**PASSAGE SHOWN**
========================================

Gambling addiction is the compulsive act of gambling without regard for financial, family- or work-related consequences. Gambling addicts may become excessively preoccupied with the act of gambling itself and not necessarily with winning or losing. According to the National Council on Problem Gambling, around 2 million Americans meet the criteria for pathological gambling addiction, and another 5 million qualify as problem gamblers. Several factors contribute to the theoretical causes of this debilitating disease.
The American Psychiatric Association formally classifies pathological gambling as an impulse control disorder. More specifically, gambling addiction may be caused by a mental health condition known as obsessive-compulsive disorder. The obsessive part of the condition refers to a person thinking obsessively about a single subject; in this case, gambling. The compulsive part of the disease refers the the person acting out his obsessions in order to alleviate stress and anxiety. One of the primary concepts regarding impulse control disorders like gambling is a lack of emotional regulation. Harvard Health Publications states that when gambling addicts refrain from gambling, they experience restlessness and irritability, which are classic symptoms of withdrawal.

========================================

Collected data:

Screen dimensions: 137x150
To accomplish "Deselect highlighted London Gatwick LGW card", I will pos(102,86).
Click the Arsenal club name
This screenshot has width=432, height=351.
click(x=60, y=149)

========================================

**LIST OF TASKS**
A. Rewrite the paragraph of the gambling addiction text that begins "Gambling addiction is the compulsive act" as a short list, keeping its main facts.
B. Answer these questions from the gambling addiction text:
(i) According to the National Council on Problem Gambling, how many Americans qualify as problem gamblers?
(ii) How does the American Psychiatric Association formally classify pathological gambling?
(iii) What does Harvard Health Publications say gambling addicts experience when they refrain from gambling?
C. Continue the gambling addiction text, starting after its final sentence.
The listing comes from a separate source and is unrelated to the passage on gambling addiction.

**PER-TASK ANSWERS**
A.
- Gambling addiction is compulsive gambling that ignores financial, family or work consequences.
- Addicts may be preoccupied with gambling itself rather than with winning or losing.
- The National Council on Problem Gambling says about 2 million Americans meet the criteria for pathological gambling addiction.
- Another 5 million qualify as problem gamblers.
- Several factors contribute to the theoretical causes of the disease.

B.
(i) Around 5 million.
(ii) As an impulse control disorder.
(iii) Restlessness and irritability, which are classic symptoms of withdrawal.

C.
Gambling addiction may affect some people due to a genetic predisposition toward addictive behaviors. The Mayo Clinic reports that winning and losing triggers dopamine in the brain and rewards a person in the same way as food and sex. In addition, Dr. Theodor Rais at New York University states that compulsive gambling can be inherited from one or both parents, and that gambling affects the same reward centers in the brain as drugs like methamphetamines. Dr. Rais also states that there are serious risk factors that may predispose someone toward gambling. These include being male, having a family history of gambling, mood and personality disorders, and substance abuse.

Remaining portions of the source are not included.